As if staffing weren’t enough of a senior living challenge, two fresh developments show it might soon get worse.

For this latest downer, we can thank Amazon and our nation’s various states.

Why Amazon? Well, earlier this week, the trillion-dollar online retailer announced it will raise its minimum wage to $15 an hour for all employees.

“We’re excited about this change and encourage our competitors and other large employers to join us,” said CEO Jeff Bezos. He might have a reason to be “excited,” but that doesn’t mean you will.

For if you are wondering whether Bezos is throwing down the proverbial gauntlet your way, here’s the short answer: yes. And even if you are already making sure all your workers meet that hourly rate, you are not exactly in the clear.

The unemployment rate is lower than it has been in a long time. That means job prospects can be pickier and more demanding than ever. And when it comes to whether or not they will work at your community, pay is only part of the equation (although it is certainly the biggest factor for most). They are also looking at the hours, benefits and, frankly, the level of prestige that your available position has to offer. If you are trailing the play in any or all of these areas, lotsa luck.

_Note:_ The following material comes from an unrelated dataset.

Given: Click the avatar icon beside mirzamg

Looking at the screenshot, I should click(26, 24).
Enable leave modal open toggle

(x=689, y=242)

As for your second reason to fret, please allow me to direct you to a state regulatory update the National Center for Assisted Living just released.

The latest annual report not only found that 29 states put new rules into effect, but that staffing levels were the most popular target. Worse still, NCAL predicts the states will likely up the ante in the year to come.

So to recap, you have more competition in the workforce, and one of your major payment sources wants you to hire more people. Other than that, how’s your day going?